Contemporary anti-gender politics challenges queer theory quite profoundly not only through the critique of ‘gender ideology’, but also through the focus on biological essentialism, the insistence on heteronormativity, nationalism and society’s moral imperative, the (ab)use of science to claim legitimacy for its views,  and the dismissal of gender, feminist and queer studies’ relevance for understanding gendered dimensions of contemporary political transformations. This is therefore an opportune moment to revisit some classic questions in queer studies – those of biology, essence, norms and power at a time marked by serious challenges to society’s very stability. 

Furthermore, focusing on anti-gender politics offers an opportunity to further map practices and experiences in and between different regional and global locations. Whilst much focus thus far has been on Eastern and parts of Continental Europe, anti-gender rhetoric influences governments, cultural and political mobilizations all over the world.  If, as Kuhar and Paternotte argue in their book Anti-gender campaigns in Europe (2017), anti-gender movements are well-organized transnational and global phenomena, it is clear that local, national and regional specificities must be connected to and compared with broader patterns of shared values and rhetoric.   

This special issue, then, aims to revitalize queer theory – in theory and politics – through a critical exploration of contemporary anti-gender movements. The case of anti-gender politics showcases the urgency of attending to queer genealogies in theory, art, ethics, affect, and politics, especially its call to confront and destabilize ideologies of gender stability and patriarchal and white supremacist norms as the very basis for society.  

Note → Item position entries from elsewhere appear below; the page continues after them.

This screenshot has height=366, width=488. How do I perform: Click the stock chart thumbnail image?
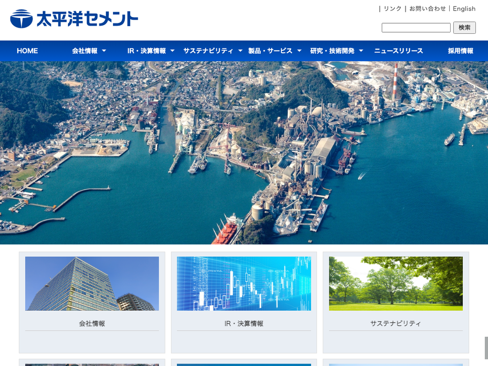244,283
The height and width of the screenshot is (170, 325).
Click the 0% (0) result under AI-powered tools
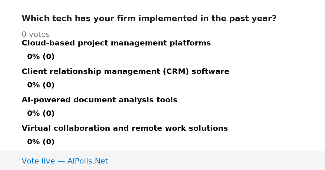[x=41, y=114]
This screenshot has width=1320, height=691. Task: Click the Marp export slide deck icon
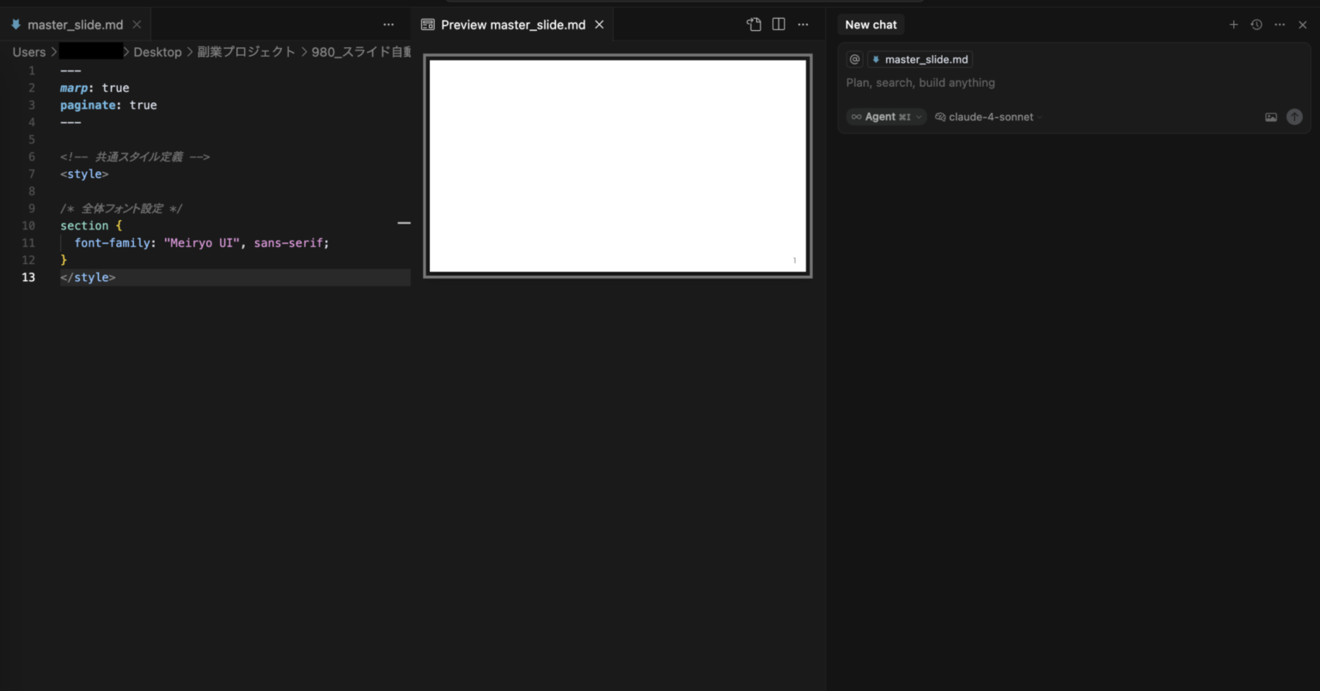[x=754, y=25]
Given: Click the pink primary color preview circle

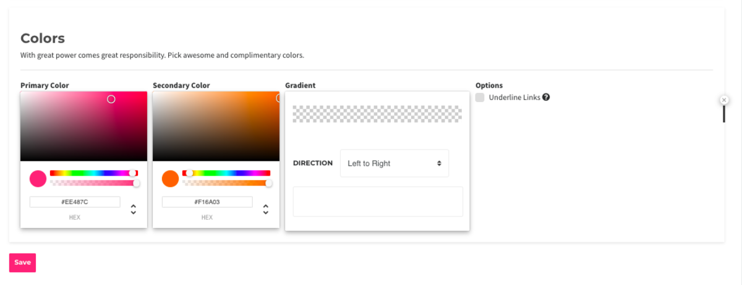Looking at the screenshot, I should [x=38, y=179].
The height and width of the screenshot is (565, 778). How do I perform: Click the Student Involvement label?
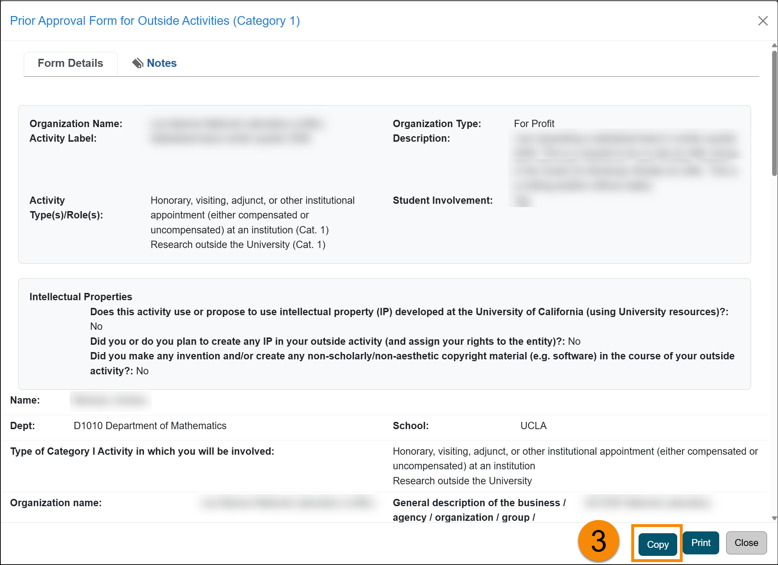442,201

lambda nordica welcomes papers that address these complexities. Suggested topics for articles are for example (but not limited to): 

  • Theorizing the geopolitics of queer critique in relation to anti-gender movements, for example the de-centering of a US and English-language hegemony in queer theory. 
  • Critical feminist and queer responses to contemporary anti-gender politics; what are the differences, overlaps, and conflicts? 
  • Investigating the historical and colonial genealogies of contemporary anti-gender politics, and in turn foundational themes of critique in queer theory such as biology, the body, essence, gender, and care. 
  • What nationalist anxieties and fantasies are played out in anti-gender campaigns? 
  • In what ways are homophobia, transphobia, racism and/or misogyny articulated in anti-gender politics? 
  • How do anti-gender politics and the viral epidemic consequences of Covid-19 interplay to challenge visions of minority rights and transformative justice? 
  • In what ways can transformative justice activism mobilize against anti-gender politics, for example in opposing neoliberalism’s hegemony (Gunnarsson Payne 2019)? 

 

Timeline and submission:  

Deadline for abstracts: 1 September 2020 

Deadline for full papers: 1 February 2021 

Planned publication: 2022 

Special issue language: English or Scandinavian languages 

Please submit your abstract and/or any queries to editors@lambdanordica.org  

  

Author guidelines and submission:  

https://www.lambdanordica.org/index.php/lambdanordica/guidelines 

 

References: 
Brim, Matt. 2020. Poor queer studies: Confronting elitism in the university. Duke University Press.  
Gunnarsson Payne. 2019. Challenging “Gender Ideology”: (Anti-)Gender Politics in Europe’s Populist Moment. The New Pretender. 10 February. 
Kuhar, Roman and David Paternotte, eds. 2017. Anti-gender campaigns in Europe: Mobilizing against equality. Rowman and Littlefield.  
Rao, Rahul. 2020. Out of time: The queer politics of postcoloniality. Oxford University Press.